Excerpted passage:
=======

Confratulations to Paul Ryan, the First Bro Speaker of the House in US History

Illustration for article titled Confratulations to Paul Ryan, the First Bro Speaker of the House in US History

In an age of billionaire nerds with chips on their slumped shoulders, bros are often caricatured as beefy dipshits or smeared as preening, bullying date rapists. Well, put a big fat tally in the W column, for bros of America have scored a resounding victory: Paul Ryan, bro king, has been elected Speaker of the US House of Representatives. Congrats, bro!


Ryan’s bro career spans his entire life. Born in the Midwest (bro, yes!) to a lawyer dad (again, feeling you, bro), Ryan went on to attend Miami University of Ohio, one of America’s most Bro colleges, where he joined a fraternity (which is basically the bro equivalent of a menarche) and majored in econ and political science, the most bro combination of majors behind, simply, “Business.”

=======

Information provided:
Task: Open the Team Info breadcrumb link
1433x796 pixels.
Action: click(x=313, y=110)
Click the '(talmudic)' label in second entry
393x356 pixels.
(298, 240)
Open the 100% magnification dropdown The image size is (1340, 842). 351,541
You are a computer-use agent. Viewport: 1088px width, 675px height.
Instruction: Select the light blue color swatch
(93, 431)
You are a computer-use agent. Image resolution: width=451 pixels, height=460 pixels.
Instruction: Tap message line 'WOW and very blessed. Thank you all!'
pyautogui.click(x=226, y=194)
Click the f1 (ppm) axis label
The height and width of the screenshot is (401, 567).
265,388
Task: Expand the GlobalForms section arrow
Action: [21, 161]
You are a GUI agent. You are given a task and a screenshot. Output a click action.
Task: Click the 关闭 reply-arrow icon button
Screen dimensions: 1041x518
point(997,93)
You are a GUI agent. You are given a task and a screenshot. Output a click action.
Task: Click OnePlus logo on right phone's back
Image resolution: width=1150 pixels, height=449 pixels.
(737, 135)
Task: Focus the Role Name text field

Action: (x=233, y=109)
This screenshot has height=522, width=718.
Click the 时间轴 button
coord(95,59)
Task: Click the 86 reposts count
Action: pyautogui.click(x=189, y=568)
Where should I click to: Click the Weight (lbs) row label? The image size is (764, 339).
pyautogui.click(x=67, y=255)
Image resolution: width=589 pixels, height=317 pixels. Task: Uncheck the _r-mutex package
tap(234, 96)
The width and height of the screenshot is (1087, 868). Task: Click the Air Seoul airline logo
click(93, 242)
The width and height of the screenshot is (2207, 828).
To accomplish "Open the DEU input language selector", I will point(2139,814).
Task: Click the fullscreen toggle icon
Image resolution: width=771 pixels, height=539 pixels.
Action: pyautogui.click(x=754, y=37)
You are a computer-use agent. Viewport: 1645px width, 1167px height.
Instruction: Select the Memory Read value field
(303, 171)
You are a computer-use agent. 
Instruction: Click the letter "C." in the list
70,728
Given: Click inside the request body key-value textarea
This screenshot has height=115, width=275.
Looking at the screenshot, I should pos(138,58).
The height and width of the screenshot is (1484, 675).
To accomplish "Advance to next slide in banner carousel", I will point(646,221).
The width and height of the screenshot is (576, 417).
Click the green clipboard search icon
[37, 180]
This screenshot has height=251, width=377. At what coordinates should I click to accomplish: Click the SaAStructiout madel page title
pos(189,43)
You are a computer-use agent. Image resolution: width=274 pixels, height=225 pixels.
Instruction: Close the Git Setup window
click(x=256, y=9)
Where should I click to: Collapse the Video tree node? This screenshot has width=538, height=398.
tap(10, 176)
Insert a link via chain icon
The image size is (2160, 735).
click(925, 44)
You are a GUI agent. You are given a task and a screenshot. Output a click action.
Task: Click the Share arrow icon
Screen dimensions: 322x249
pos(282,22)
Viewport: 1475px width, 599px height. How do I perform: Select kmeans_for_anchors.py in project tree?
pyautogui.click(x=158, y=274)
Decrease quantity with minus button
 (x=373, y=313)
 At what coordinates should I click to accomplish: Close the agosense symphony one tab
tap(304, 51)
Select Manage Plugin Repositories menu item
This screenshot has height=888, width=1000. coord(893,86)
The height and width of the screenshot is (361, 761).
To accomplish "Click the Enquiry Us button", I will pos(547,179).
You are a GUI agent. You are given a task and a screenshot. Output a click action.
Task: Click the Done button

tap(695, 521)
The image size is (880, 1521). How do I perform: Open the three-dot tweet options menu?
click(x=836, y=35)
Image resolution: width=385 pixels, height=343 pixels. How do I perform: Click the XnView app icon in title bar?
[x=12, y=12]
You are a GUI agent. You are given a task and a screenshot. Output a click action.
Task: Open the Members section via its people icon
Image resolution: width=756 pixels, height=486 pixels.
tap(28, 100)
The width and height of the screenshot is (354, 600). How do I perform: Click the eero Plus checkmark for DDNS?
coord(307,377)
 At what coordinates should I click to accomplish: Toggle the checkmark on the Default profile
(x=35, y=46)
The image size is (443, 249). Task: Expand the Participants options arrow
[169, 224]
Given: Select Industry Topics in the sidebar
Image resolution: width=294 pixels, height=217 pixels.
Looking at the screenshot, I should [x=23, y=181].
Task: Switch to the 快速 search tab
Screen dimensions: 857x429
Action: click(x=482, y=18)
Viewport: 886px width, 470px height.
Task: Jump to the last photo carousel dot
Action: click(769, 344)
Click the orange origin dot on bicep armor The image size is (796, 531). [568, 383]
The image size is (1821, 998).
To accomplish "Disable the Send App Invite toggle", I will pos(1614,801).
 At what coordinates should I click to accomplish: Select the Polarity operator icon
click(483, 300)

=======

Given request: Using the article about Paul Ryan, say whether each statement agrees with it: (a) Ryan was born in the Midwest; (b) Ryan majored in business; (c) Ryan's father was a doctor. For each one, answer yes or no and quote the words from the article that decide it.

Written solution:
(a) Yes: "Born in the Midwest"
(b) No: "majored in econ and political science"
(c) No: "to a lawyer dad"